Some might say, ministry as a profession is not personal, while friendship is personal. 

One difference between pastoral relations as a profession and providing care as friends may lie in the fact that in friendship, the two in the partnership choose friendship for the benefit of another and themselves, and the friendship is developed through expressing or communicating to clarify the expectations about the relationship (the consent.) 

Ministry and friendship can use each other as a metaphor. True and healthy friendship must abide with our calling to be pastors to all around us. True ministry comes from the heart, like a true friendship, where we are compassionate to each other’s pain and joy, and mutuality. Mutuality is not automatic. In our real and practical worlds, one hundred percent transparent mutuality may be a theory. But we try hard to make barriers lower or non-existent, to be on the same level as much as we can make it be and to truly welcome others to share their stories, and share their life with us. 

In friendship, there’s intimacy in the connection. At the same time, true friends are also plain in speaking to each other and they tell one another the truth.

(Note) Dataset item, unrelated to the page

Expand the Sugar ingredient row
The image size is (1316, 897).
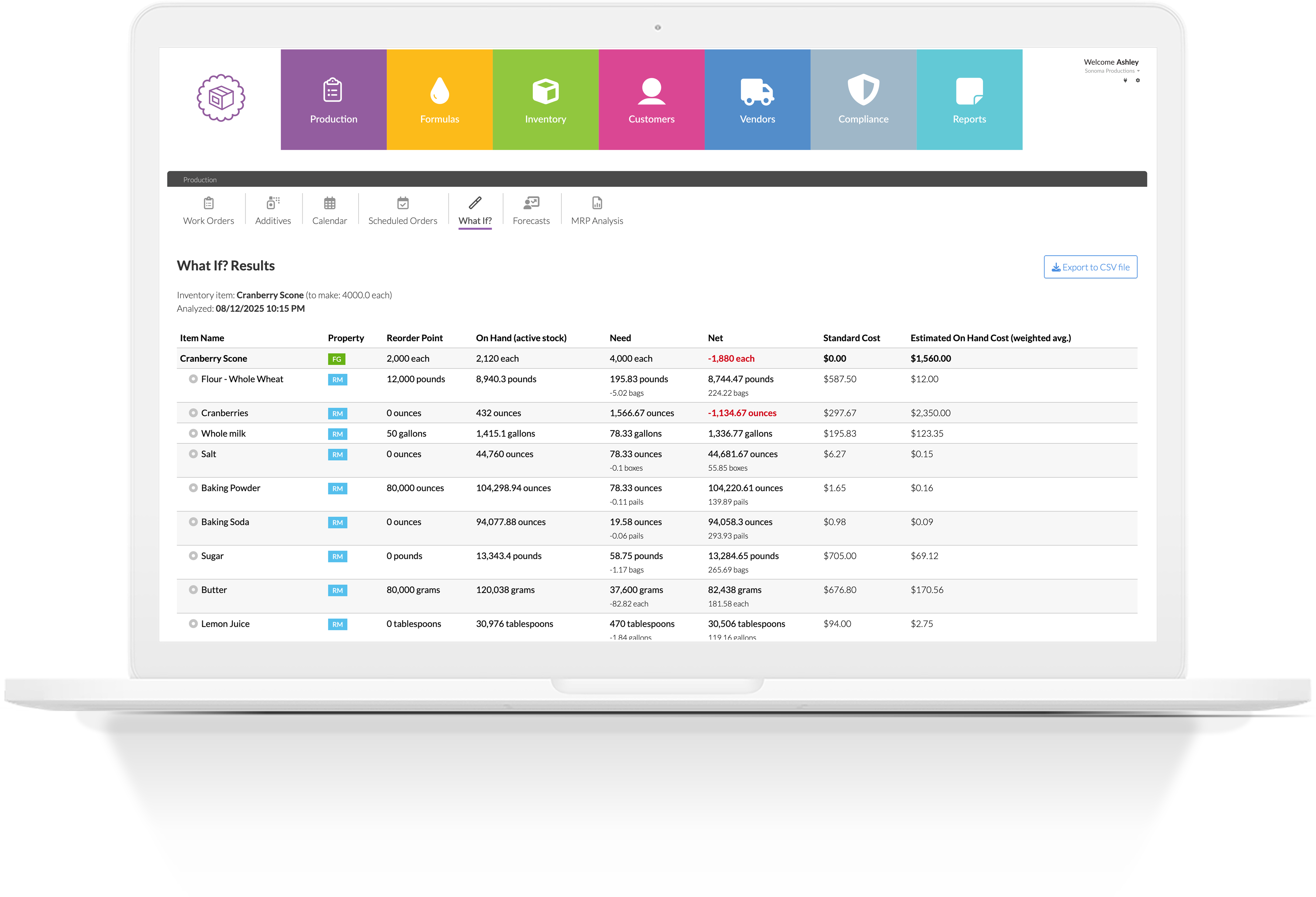pyautogui.click(x=193, y=556)
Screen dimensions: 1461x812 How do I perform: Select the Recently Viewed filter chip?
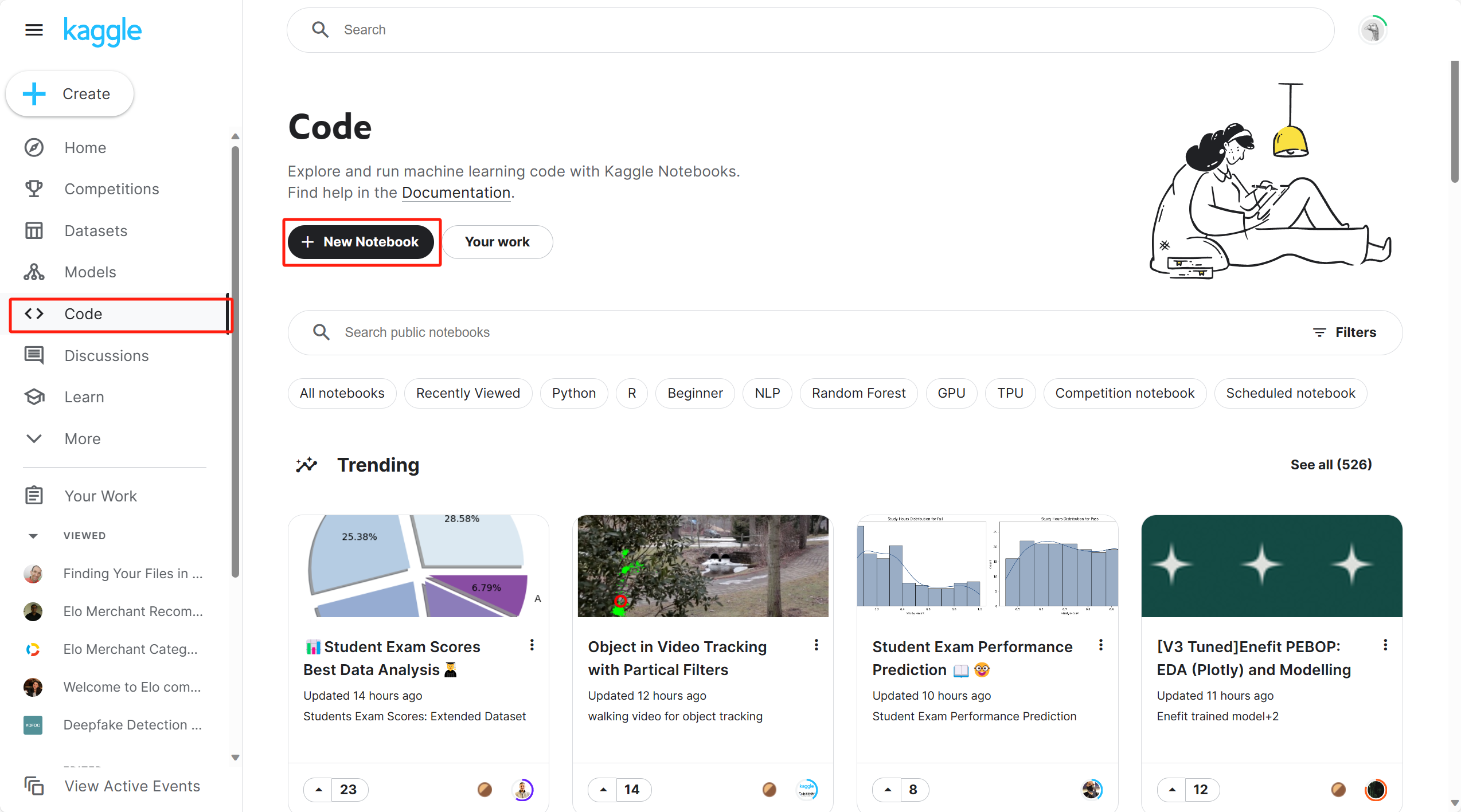pos(468,393)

Speaking openly as friends can be a radical act because we consider each other as companion and partner. In friendship, we risk in hearing, risk in speaking, risk to be friends. 

In our ministry together, at Immanuel and elsewhere, we must keep in our understanding both ethics and the consciousness that our roles operate based on granted power, authority, and respect. Healthy boundaries should always be taken in, acknowledged and respected. With this ethical standard, we must also remember that we are called to be friends to one another, through the model of Jesus, the diVINE, abiding in love, abiding in one another. 

Love is the same calling we must abide by in our home, in our workplace, in our daily encounters, in all of our relations. We are… you know… called to be boundary-dwellers. Personally I have been thinking about my relationship with you, and concluded (as a developing conclusion) that rather than the desire to be professionally distant, I would like to reimagine a true pastoral relationship, differing from the more traditional model of a structured dyadic relationship between an expert and another (less knowledgeable or less healthier). I would live by the high ideal of mutuality: being honest with ourselves and others in our work, inviting dialogue, willing to struggle and willing to change.

Back to the “virtual” coffee time. My friend, then, became excited to tell me, by text message, “Actually, now that I think about JC” — JC is the virtual abbreviation of Jesus Christ — “is all about a life that both was in - and - that transcended boundaries. For example, connecting human/divine, earthly/heavenly, physical/spiritual. Is he not the “/“ in each of these? I feel a book coming on!.” Then a big emoji of “haha”. 

Jesus says, “As the Father has loved me, so I have loved you; abide in my love.” “This is my commandment, that you love one another as I have loved you.” “I do not call you servants any longer, because the servant does not know what the master is doing; but I have called you friends, because I have made known to you everything that I have heard from my Father.”


In our sojourning — jour means daily — let us continue our exploration on relationship, … our JC work. How do we do the abiding? How do we abide in Jesus’ love? In one another? What is the example of abiding, and of not abiding? As a vine unfurls in the springtime, growing and exploring the vibrant earth beneath it, let us grow and explore together, in love and friendship.